[Collected data]
───

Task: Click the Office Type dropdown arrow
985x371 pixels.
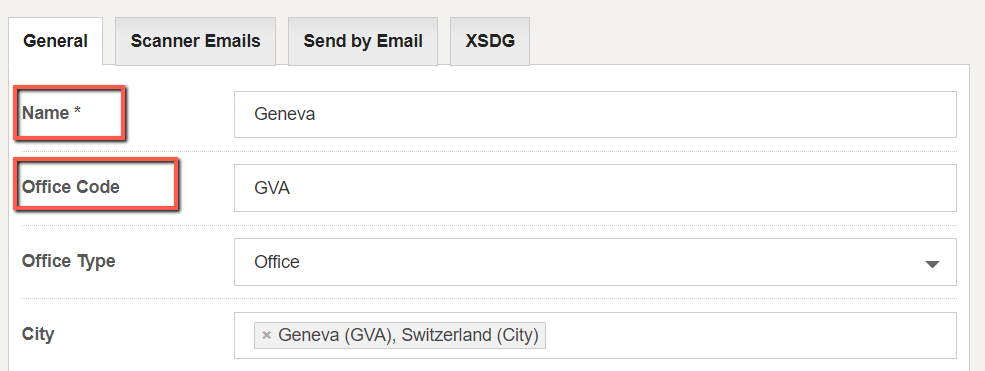Action: (932, 264)
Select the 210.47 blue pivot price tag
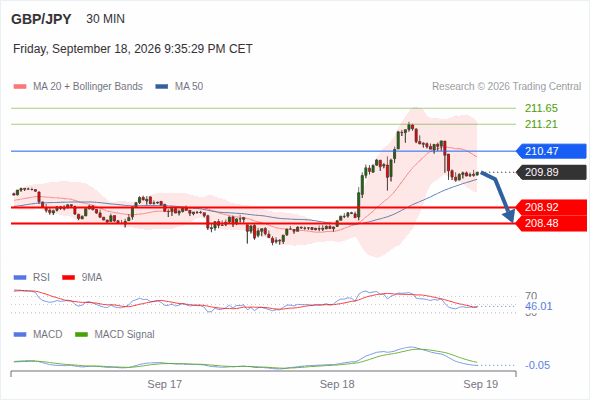 551,151
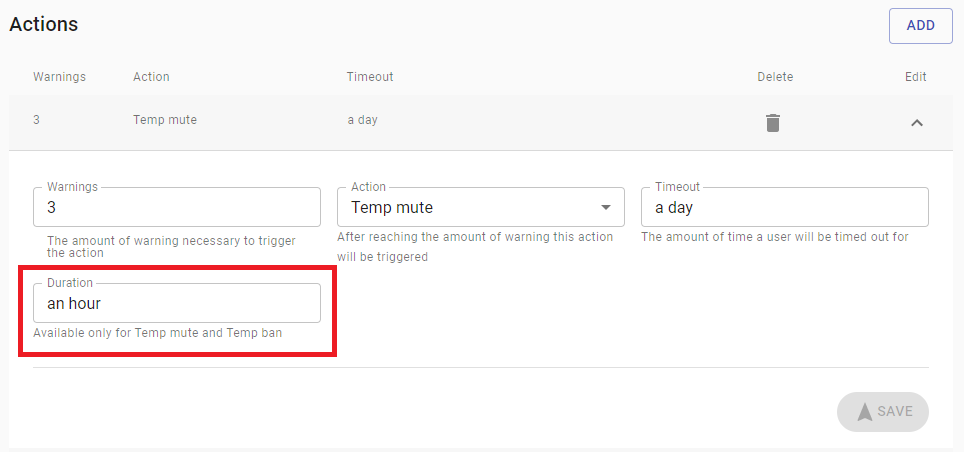This screenshot has height=452, width=964.
Task: Click the ADD button
Action: 920,26
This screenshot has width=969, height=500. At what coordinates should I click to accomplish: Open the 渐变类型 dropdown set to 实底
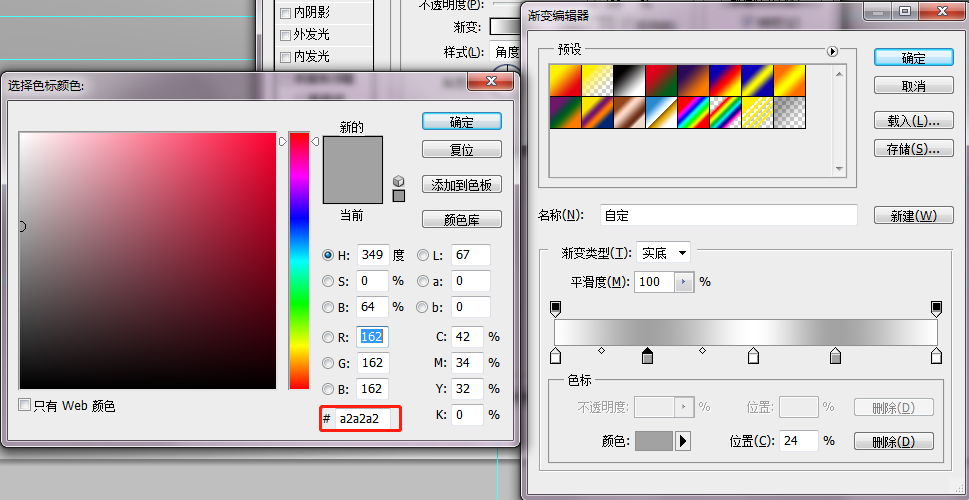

───

■ Exercise ■
In the transcription, every picture is to be excluded and the records above given again exactly.

■ Result for this exercise ■
Task: Click the Office Type dropdown arrow
985x371 pixels.
Action: (932, 264)
Select the 210.47 blue pivot price tag
 551,151
This screenshot has height=452, width=964.
Task: Click the ADD button
Action: 920,26
This screenshot has width=969, height=500. At what coordinates should I click to accomplish: Open the 渐变类型 dropdown set to 实底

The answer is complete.